29 октября под Дмитриевом он атаковал красную батарею. Четвертая рота попала под картечь. Очередная кобыла была убита под Иисусом Навином в атаке. Тогда он пеший повел цепь на картечь. Четвертая рота взяла восемь пушек.
В Дмитриеве четвертая рота стала в резерв. Ночью красные начали наступать от Севска. Полковник Петерс приказал четвертой роте подтянуться к батальону. Капитан Иванов повел роту к вокзалу. В холодных потемках большевики обстреливали нас шрапнелью.
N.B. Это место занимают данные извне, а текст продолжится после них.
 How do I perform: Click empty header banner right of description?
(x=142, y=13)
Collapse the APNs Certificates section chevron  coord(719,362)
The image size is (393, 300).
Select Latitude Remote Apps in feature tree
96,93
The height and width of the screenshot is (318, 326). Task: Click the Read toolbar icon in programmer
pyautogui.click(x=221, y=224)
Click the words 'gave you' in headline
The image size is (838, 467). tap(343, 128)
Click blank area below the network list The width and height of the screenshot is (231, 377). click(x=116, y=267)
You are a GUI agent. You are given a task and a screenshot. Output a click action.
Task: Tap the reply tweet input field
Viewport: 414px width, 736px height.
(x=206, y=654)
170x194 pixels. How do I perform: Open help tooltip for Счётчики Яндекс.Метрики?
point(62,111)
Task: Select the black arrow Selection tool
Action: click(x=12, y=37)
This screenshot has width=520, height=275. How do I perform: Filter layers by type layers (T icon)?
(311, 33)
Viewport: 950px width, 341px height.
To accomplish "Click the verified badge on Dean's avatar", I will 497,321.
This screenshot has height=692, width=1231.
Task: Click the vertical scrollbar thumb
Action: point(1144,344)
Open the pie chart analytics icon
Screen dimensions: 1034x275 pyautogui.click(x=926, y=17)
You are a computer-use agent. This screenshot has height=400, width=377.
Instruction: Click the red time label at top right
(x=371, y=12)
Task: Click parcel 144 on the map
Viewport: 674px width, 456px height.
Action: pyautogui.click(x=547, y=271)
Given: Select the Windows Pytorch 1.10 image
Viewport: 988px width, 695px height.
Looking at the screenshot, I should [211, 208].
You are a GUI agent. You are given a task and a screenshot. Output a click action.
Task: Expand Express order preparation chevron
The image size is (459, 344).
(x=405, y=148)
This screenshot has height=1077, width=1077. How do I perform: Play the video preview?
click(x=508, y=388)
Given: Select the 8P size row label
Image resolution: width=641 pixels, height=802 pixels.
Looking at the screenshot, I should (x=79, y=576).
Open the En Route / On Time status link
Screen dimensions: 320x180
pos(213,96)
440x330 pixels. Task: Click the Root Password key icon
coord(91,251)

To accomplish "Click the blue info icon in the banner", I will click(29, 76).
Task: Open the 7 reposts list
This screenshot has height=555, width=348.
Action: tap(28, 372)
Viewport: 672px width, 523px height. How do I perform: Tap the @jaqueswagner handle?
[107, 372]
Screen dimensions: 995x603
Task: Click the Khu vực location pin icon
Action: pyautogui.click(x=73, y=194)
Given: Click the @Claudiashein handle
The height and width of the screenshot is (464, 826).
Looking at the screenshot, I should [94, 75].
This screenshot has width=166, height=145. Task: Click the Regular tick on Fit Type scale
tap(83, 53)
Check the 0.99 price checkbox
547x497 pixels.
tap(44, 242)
Вскоре и я, с моим штабом, прискакал к вокзалу.
На площади, в темноте, меня удивил тихий тягостный вой. Сгрудившаяся толпа солдат как будто бы выла с зажатыми ртами. Это была четвертая рота. Солдаты смотрели на меня из темноты не узнавая, не отдавая чести, опустевшими, дикими глазами. Этот невнятный звук, удививший меня, был подавленным плачем. Так плачут наши простолюдины, не разжимая рта. Четвертая рота плакала.
Капитан Иванов, верхом, стал уже выводить ее к вокзалу, когда над ним разорвалась шрапнель. Случайный снаряд десятками пуль мгновенно смел его и его последнего боевого коня. В ту ночь нашей единственной потерей был командир четвертой роты капитан Петр Иванов.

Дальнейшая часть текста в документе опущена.